State Street Global Advisors' Daniel P. Farley, chief investment officer, investment solutions group in Boston, said the firm is "fairly constructive to equities right now" over the short term. However, "it is a cautious overweight because there are a number of things to be cautious about (but) … we have felt it has been worth taking that risk-on (position), and investors so far this year have been compensated for that."
Longer term, Mr. Farley said returns are "probably lower than historically experienced or modeled," which is understood by asset owners. He said the question of risk hedging has come up "more and more from different investors all over the world — we are at a point now where equity markets have been up pretty significantly, folks are concerned it is ahead of itself and how do (they) lock in those gains."

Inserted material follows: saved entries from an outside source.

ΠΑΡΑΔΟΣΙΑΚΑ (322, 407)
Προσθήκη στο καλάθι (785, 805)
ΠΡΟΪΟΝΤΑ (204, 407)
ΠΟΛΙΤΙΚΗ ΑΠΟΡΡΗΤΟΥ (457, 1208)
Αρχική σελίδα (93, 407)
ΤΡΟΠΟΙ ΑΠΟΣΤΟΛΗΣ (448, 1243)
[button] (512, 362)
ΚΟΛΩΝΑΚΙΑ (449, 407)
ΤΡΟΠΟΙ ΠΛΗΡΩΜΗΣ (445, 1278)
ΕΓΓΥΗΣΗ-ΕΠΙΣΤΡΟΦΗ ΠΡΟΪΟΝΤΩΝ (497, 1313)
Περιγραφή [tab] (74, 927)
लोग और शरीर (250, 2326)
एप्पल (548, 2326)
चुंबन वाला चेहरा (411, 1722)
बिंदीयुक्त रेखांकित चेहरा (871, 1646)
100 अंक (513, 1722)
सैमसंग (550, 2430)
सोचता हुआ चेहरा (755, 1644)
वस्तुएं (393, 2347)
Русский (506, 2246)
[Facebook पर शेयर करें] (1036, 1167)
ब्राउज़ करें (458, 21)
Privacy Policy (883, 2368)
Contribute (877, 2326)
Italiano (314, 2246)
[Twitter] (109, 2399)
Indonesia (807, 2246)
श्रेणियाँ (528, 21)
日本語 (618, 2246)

But Ken Monaghan, director of global high yield, Amundi Pioneer Asset Management in Durham, N.C., said executives have reduced risk. "We were a little overweight risk going into this rally, so that has assisted or aided us recently. But looking at where things have moved, we have started taking some risk off the table selectively."
The concern is that while volatility is low now, central banks are still supporting economic growth "and haven't taken away the punchbowl yet, political risk is fading a bit," pricing must not be ignored. "If the market is already pricing all of that in, you are not supposed to be taking extreme levels of risk. We would argue the market is already pricing in all the good news."
If a catalyst emerges to reverse positive sentiment and outlook, Mr. Monaghan said there is potential for "musical chairs. The problem is in the risk markets, whether credit or equities, they don't take away one chair at a time but a whole bunch of chairs … so a whole bunch of people (are) left standing. That's I think the key thing — you have to factor in price — if you are leaving price out of the equation you are missing the point."
Mr. Monaghan highlighted tight spreads in high yield markets as an example to show "it's hard to argue people out there aren't taking a lot of risk."